Short Answer Questions - I - 2 Marks
Que 1. Identify the poles of the magnet in the figure (a) and (b) shown below.
Ans. The magnetic field lines emerge from north pole and merge at the south pole.
Que 2. The given magnet is divided into three parts A, B and C.
|
A |
B |
C |
Name the parts where the strength of the magnetic field is:
(i) maximum (ii) minimum
How will density of magnetic field lines differ at these parts.
Ans. (i) Maximum magnetic field is in the region A and C.
(ii) Minimum magnetic field is in the region B.
Reason: A and C are magnetic poles and have maximum number of magnetic field lines which determine the intensity of magnetic field while B is centre of the magnet has no magnetic field lines. So intensity of magnetic field near B is almost zero.
Que 3. AB is a current-carrying conductor in the plane of the paper as shown in figure. What are the directions of magnetic fields produced by it at points P and Q? Given r1 > r2, where will the strength of the magnetic field be larger?
Ans. Magnetic field at P is into the plane of paper and at Q it is out of the plane of paper. The strength of the magnetic field at Q will be larger as strength of the field 
Que 4. What is electromagnetic induction?

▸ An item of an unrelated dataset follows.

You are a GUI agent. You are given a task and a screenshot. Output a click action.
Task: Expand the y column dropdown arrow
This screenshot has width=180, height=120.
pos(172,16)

Ans. Whenever the magnetic flux linked with a circuit changes, an induced e.m.f. (electromotive force) and hence induced current is produced in the circuit. This phenomenon is known as electromagnetic induction and is used to generate electric current in a generator or a dynamo.
Que 5. Write SI unit of magnetic field. Under what condition does a moving charge experience
(i) maximum force (ii) minimum force?
Ans. The SI unit of magnetic field is tesla.
(i) Maximum force: When the velocity of charge and the magnetic field are perpendicular to each other.
(ii) Minimum force: When this charge is moving in the direction of the magnetic field.
Que 6. What is an electromagnet? Draw a circuit diagram to show how a soft iron piece can be transformed into an electromagnet.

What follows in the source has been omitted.